Hi Layla....the website is impressive and obviously written from the heart.
Hi Deborah..... quality of life is all that matters..... when I worked with kids like Ashley, I saw my role as someone who brought the world to them......whether it was music or colour, or a swim or a trip to the CN Tower.......a park......whatever....all part of enhancing the child's quality of life. After reading Ashley's stories, the lessons I learned in that job and the kids I had the privilege of working with all came tumbling back........wrapped up in a bow called quality of life.

Tara..... I agree......heaven help those who have to wrestle with these issues. They are brave souls entering new territory....

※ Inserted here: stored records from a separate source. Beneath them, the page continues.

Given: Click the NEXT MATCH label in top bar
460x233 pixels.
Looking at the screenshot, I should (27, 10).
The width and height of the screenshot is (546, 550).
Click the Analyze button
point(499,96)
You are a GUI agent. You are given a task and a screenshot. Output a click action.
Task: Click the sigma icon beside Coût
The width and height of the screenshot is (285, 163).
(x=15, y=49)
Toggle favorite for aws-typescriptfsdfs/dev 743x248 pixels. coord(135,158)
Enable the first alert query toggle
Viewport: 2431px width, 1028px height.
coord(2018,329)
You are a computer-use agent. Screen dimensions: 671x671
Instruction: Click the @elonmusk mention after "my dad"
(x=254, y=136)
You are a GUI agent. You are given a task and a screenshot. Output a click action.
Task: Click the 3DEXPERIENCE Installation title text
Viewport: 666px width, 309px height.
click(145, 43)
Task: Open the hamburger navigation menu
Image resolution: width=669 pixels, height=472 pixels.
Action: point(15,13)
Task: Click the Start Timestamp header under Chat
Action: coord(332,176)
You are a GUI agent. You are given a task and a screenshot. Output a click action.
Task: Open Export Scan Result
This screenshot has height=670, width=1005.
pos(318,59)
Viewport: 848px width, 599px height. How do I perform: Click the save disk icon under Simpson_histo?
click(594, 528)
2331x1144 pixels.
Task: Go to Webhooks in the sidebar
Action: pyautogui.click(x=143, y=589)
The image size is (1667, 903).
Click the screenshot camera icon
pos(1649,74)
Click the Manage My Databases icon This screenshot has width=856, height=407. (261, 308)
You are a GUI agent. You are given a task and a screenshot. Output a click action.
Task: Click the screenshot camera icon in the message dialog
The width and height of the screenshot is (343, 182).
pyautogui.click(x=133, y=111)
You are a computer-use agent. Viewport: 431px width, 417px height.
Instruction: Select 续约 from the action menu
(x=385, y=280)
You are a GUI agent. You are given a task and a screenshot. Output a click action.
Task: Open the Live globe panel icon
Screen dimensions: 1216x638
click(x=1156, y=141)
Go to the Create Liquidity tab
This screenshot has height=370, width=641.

Hi Katie....... I thought of you when I was reading this story knowing you have worked as a nurse with families and children who are making crucial life and death decisions.......knowing you have seen their bravery and felt it too.

awareness said...

Hi Sage! Welcome........glad to offer you food for thought.....it's a mind twister, that's for sure......

Shaz said...

I to would have done what gave the most comfort to my child as a mother I would expect nothing less.
Great stuff Il be back.
Health and Peace xxx

BrotherKen said...

Oh man, I heard a bit about this on the news but never read up on it or looked at the family's website. I am going to have to now.

Regina said...

Thank you for posting about this! As a therapist that has worked with very similar children as well, and knowing relatives and friends with involved children, I always think to myself about what will happen to these children when they grow up, when their parents get too old to care for them... how family is so important to their health and well-being. I understand how families in this position can make decisions like this. I, too, would like to think that I would make the best decision for the child. God bless them...

MissMeliss said...

I can't imagine making such a choice. Ashley's lucky to have brave parents who love her. It seemed horrible and scary at first, but...it also makes sense.

Sunny said...

I have a few reservations about this whole process. I would hope that I would want to do what is best for my child but then again who am I to say what is best...a bit like playing God I would think. It is a very hard decision to make; one I don't think I could have made easily just as I am sure these parents must have agonized over this very question before finalizing the decision.
Not sure if I agree or disagree but I do know that these are parents who obviously love their child no matter what decision they've made.

awareness said...

Hi everyone.......

It is such an ethical dilemma, one that hopefully none of us ever have to face. It's one of those stories that really does force me to question whether or not I have the right to judge others. As much as I try to ask and answer......"What is it like to be you..." it is only ever going to be an educated guess at best.